I would expect that in the second loop (line) of BLAST, it will continue on the next line from the last-processed FASTA line, but it is loading all the same FASTA lines. Why? And how can I load the next line? Is it really necessary to add some indexing?
with open(fastaname,'r') as fastafile:
with open(blastfilename,'r') as blastfile:
for line in blastfile:
while True:
fastaline = fastafile.readline()[:-1]
if fastaline[0]=='>':
break
fastaseq += fastaline
somefunction(line,fastaseq)
FASTA has the typical format:
>name_of_seqence\n
ACGATCATCGTAGCTGCATGACTGCA\n
GATCGATCTGATCGATGCAGTCAGTA\n
>name_of_seqence\n
GCACGCGACCACGATCATTGACTGCA\n
CAAAAGATCTGATCGATGCAGTCAGT\n
CAGTCGATGCTAGTCGATGCTCGATA\n
etc.
I need each sequence for every line of the next BLAST sequence.
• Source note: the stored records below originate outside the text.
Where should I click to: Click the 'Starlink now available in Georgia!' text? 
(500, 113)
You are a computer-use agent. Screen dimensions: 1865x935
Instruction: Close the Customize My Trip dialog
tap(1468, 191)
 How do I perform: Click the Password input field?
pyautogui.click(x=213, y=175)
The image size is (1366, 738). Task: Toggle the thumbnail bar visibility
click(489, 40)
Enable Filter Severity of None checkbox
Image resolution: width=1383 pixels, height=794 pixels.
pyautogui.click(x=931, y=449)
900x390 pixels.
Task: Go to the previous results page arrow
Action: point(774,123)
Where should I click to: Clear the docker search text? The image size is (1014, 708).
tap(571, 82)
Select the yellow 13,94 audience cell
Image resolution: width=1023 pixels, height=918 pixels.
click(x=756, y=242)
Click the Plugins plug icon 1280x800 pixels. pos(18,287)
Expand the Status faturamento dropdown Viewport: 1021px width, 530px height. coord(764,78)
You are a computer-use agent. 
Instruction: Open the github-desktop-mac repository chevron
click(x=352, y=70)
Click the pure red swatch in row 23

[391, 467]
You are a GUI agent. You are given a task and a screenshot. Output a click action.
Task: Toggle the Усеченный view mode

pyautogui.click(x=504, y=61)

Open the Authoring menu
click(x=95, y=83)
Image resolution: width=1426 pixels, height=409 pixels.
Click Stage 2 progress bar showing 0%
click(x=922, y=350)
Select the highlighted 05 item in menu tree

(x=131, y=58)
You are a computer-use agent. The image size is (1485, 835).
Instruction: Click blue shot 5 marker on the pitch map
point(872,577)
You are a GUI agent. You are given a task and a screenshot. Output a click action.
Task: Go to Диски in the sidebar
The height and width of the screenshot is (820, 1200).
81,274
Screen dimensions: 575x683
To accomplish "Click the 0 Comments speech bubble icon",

I don't see anything that would ever clear the lines you're appended to fastaseq
after finishing a line from your blast file. Try this:
with open(fastaname,'r') as fastafile:
with open(blastfilename,'r') as blastfile:
for line in blastfile:
fastaseq = '' # or whatever data type this is
while True:
fastaline = fastafile.readline()[:-1]
if fastaline[0]=='>':
break
fastaseq += fastaline
somefunction(line,fastaseq)
As it is your first blast line would get the first set of fasta lines, the second blast line would get the first and second sets, etc etc.